### Work instructions:
Rewrite the items starting at the beginning and ending at the line containing "center [1034, 496].", replacing "Describe" with "Identify" and leaving everything else unchanged. Leave the pictures out of your answer.

------------------------------------------------------------

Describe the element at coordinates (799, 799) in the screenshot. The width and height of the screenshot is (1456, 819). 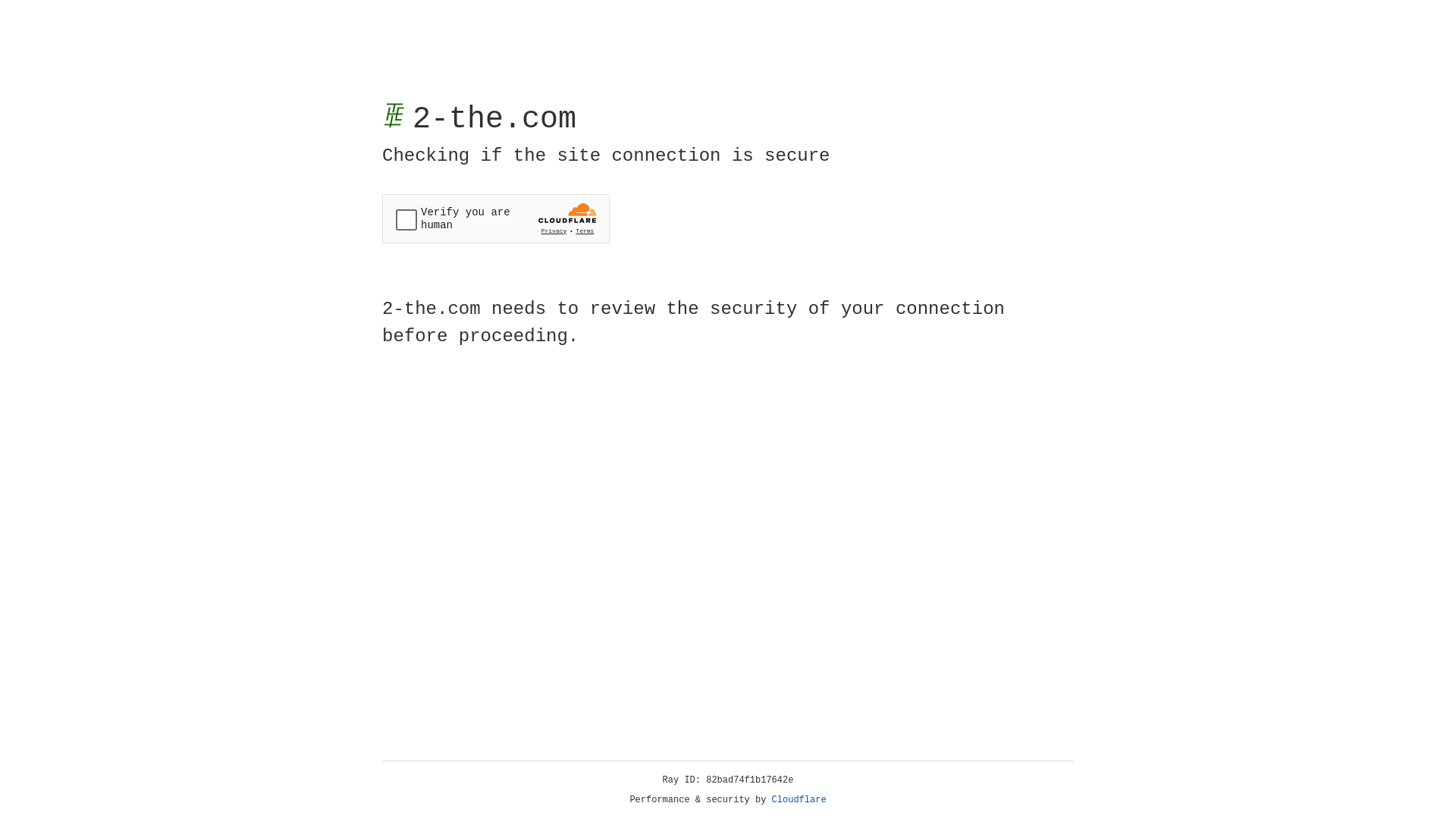
I see `'Cloudflare'` at that location.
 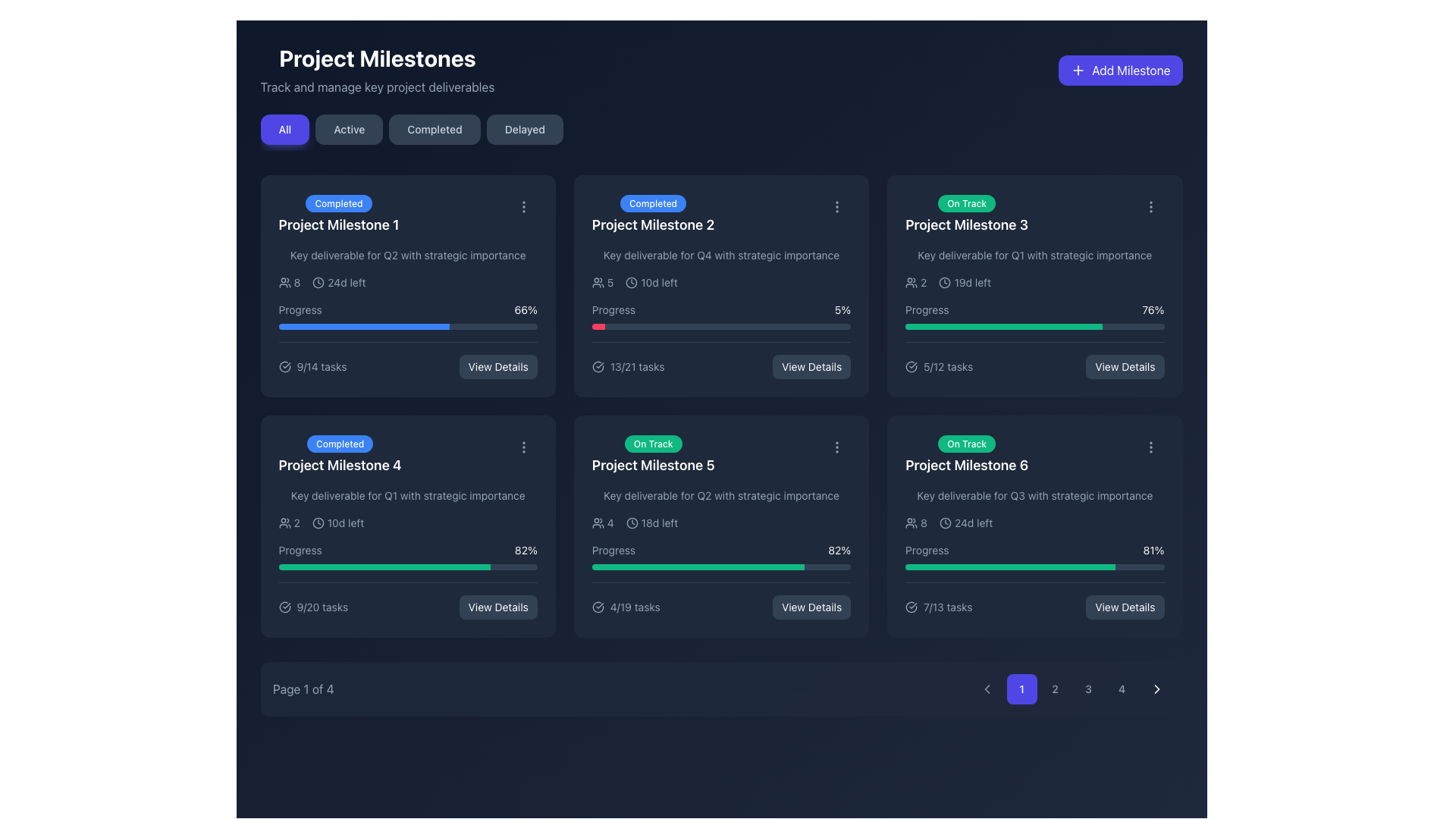 What do you see at coordinates (1034, 496) in the screenshot?
I see `text label that serves as a summary for 'Project Milestone 6', located in the lower-middle section of the card, beneath the title and above task details` at bounding box center [1034, 496].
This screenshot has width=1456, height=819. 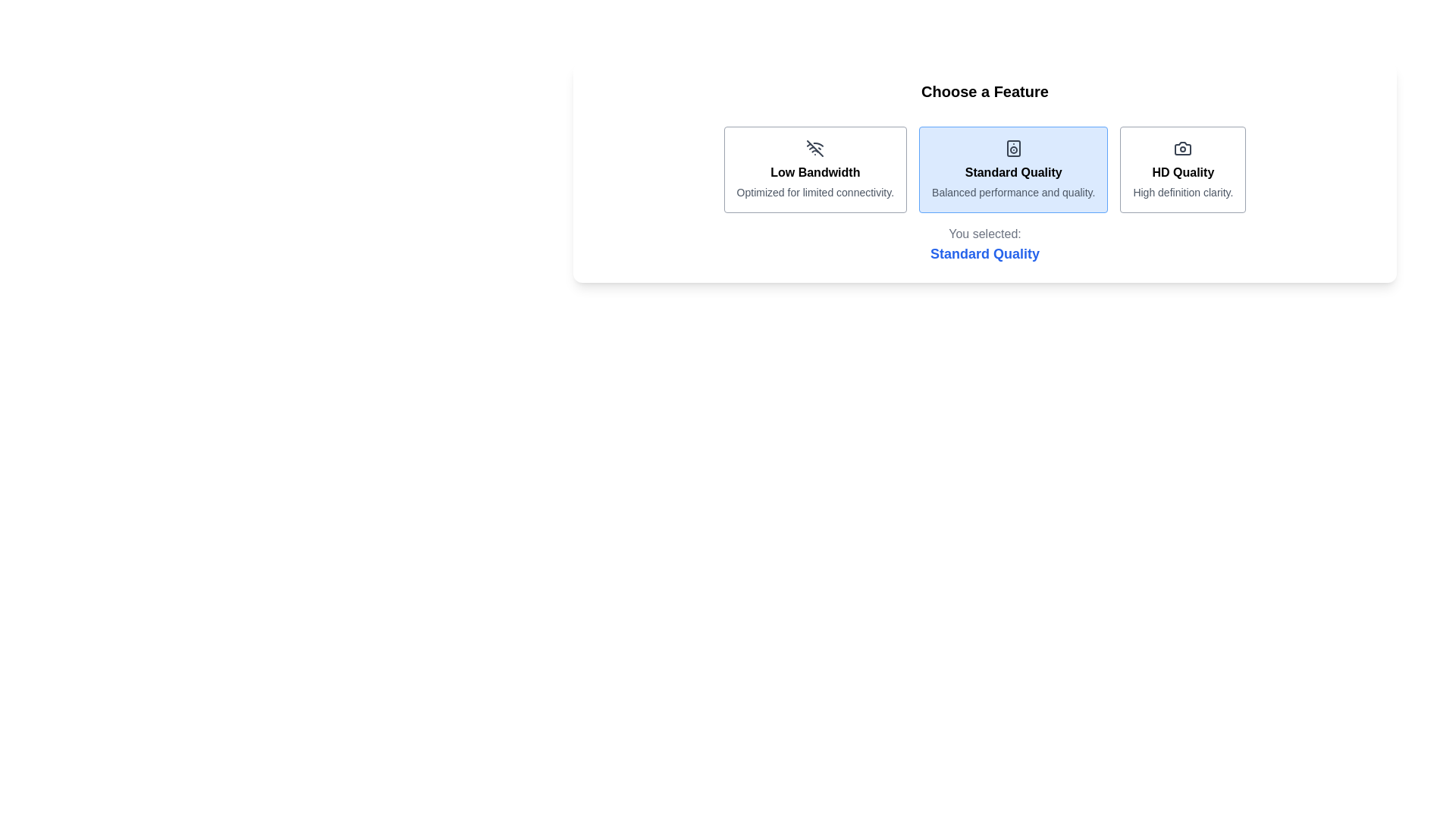 What do you see at coordinates (985, 253) in the screenshot?
I see `the text label indicating the currently selected feature 'Standard Quality', which is centrally aligned in the lower section of the feature selection area` at bounding box center [985, 253].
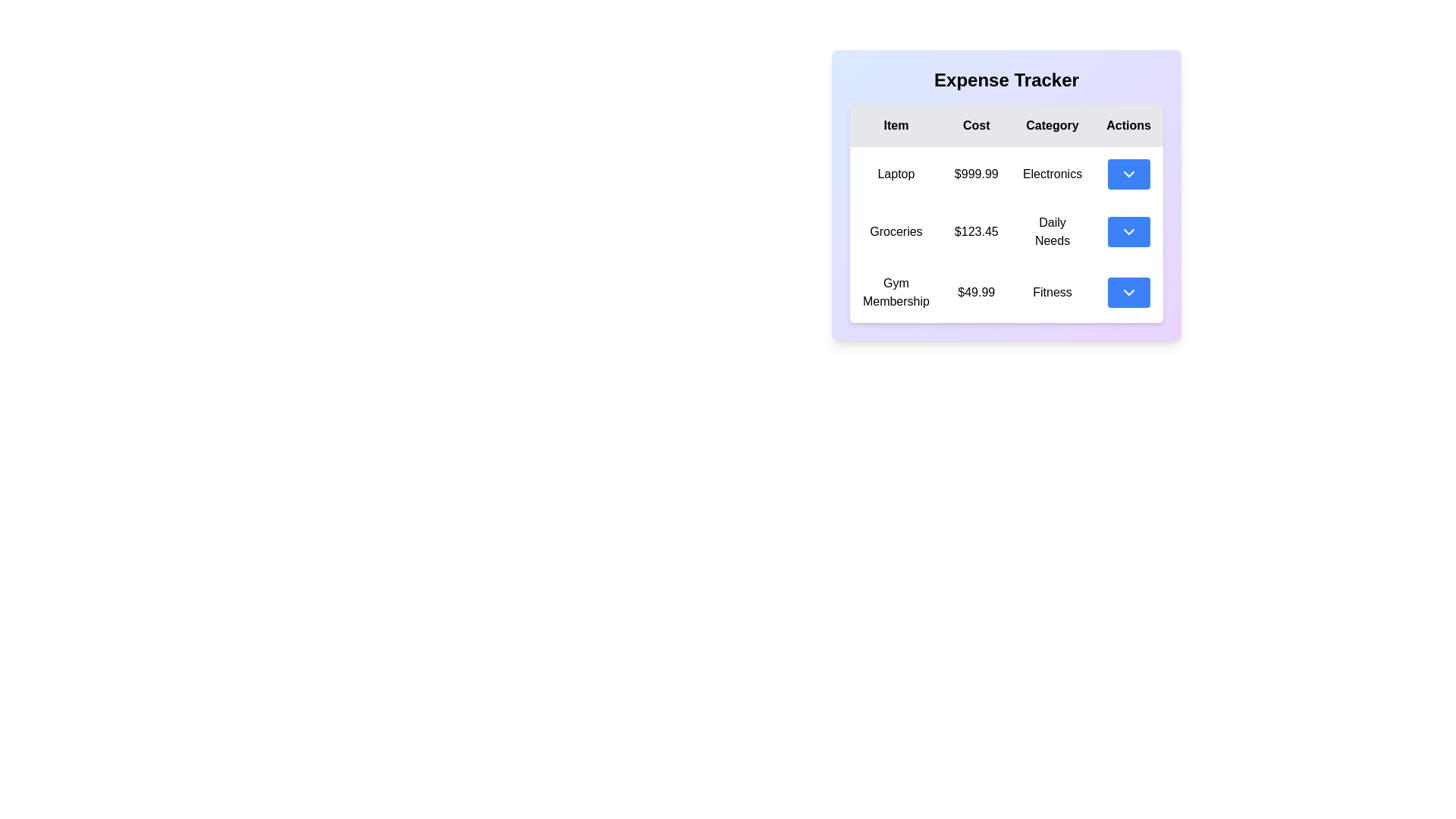 The width and height of the screenshot is (1456, 819). Describe the element at coordinates (896, 231) in the screenshot. I see `the static text label that says 'Groceries', which is a medium-sized black text aligned to the left in a table-like structure` at that location.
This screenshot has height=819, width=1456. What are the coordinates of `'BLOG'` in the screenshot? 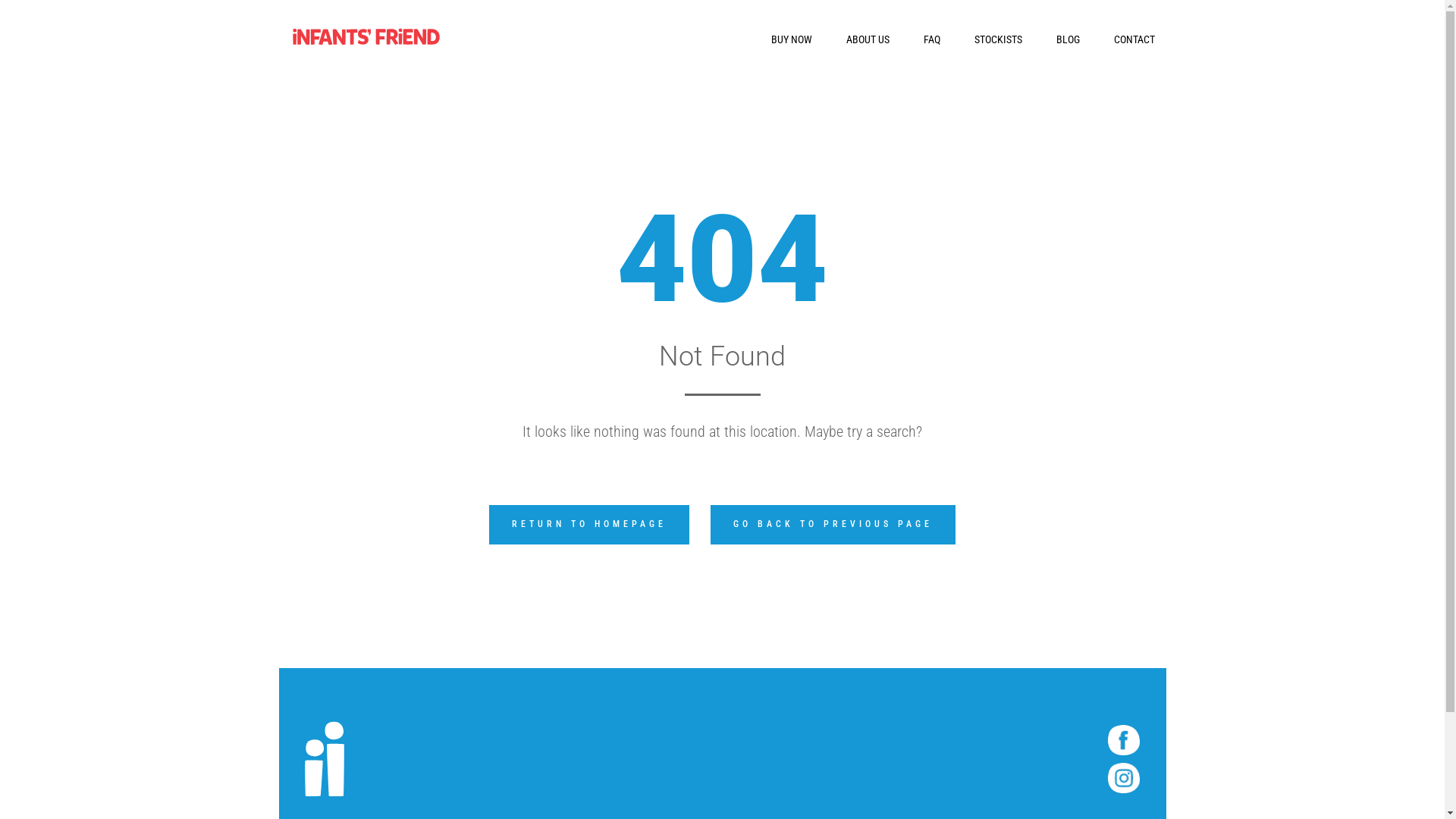 It's located at (1055, 38).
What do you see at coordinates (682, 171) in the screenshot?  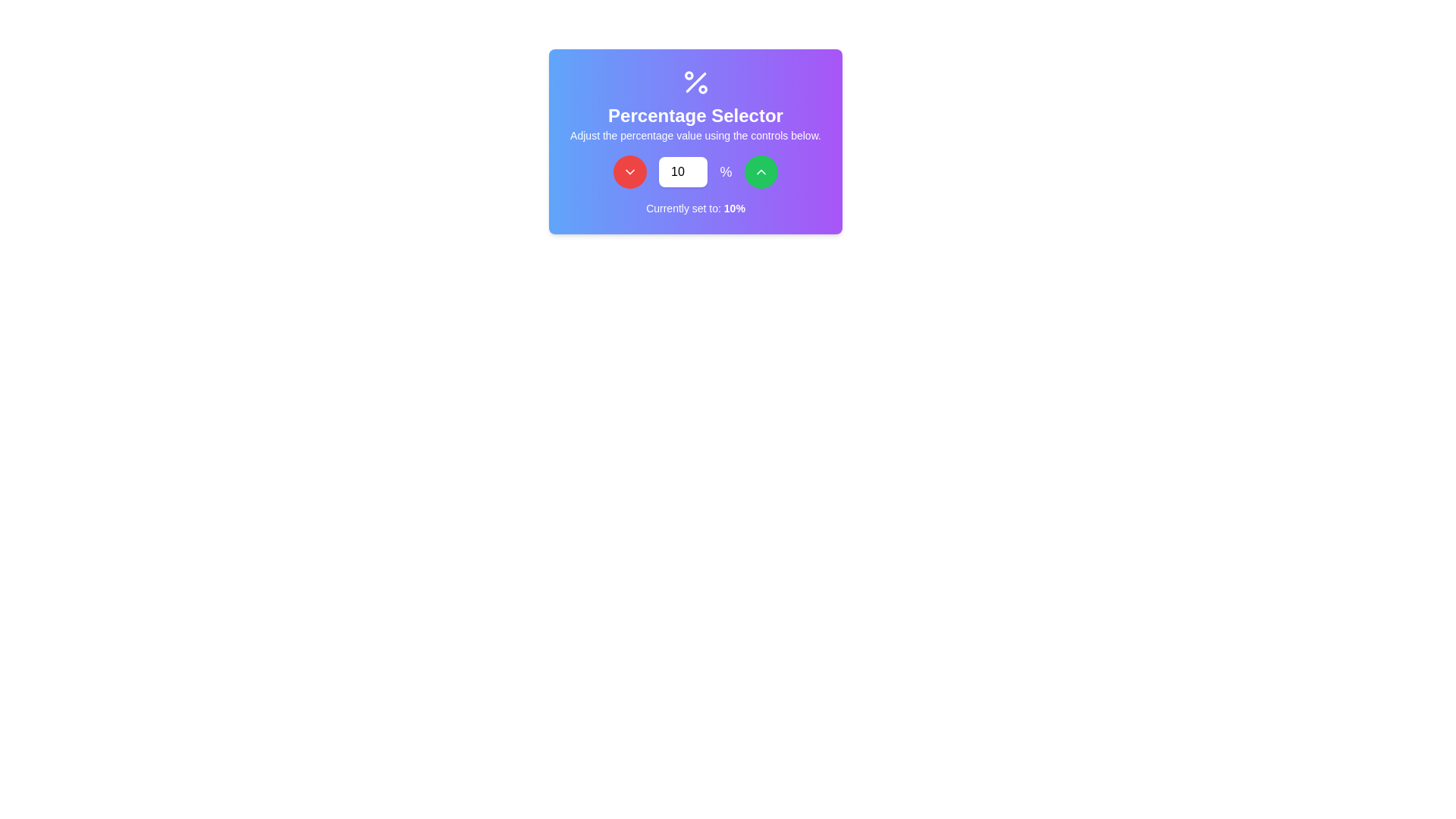 I see `the number input box located between the red circular decrement button and the green circular increment button` at bounding box center [682, 171].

------------------------------------------------------------

### Solution:
Identify the element at coordinates (799, 799) in the screenshot. The width and height of the screenshot is (1456, 819). 
I see `'Cloudflare'` at that location.
  What do you see at coordinates (1034, 496) in the screenshot?
I see `text label that serves as a summary for 'Project Milestone 6', located in the lower-middle section of the card, beneath the title and above task details` at bounding box center [1034, 496].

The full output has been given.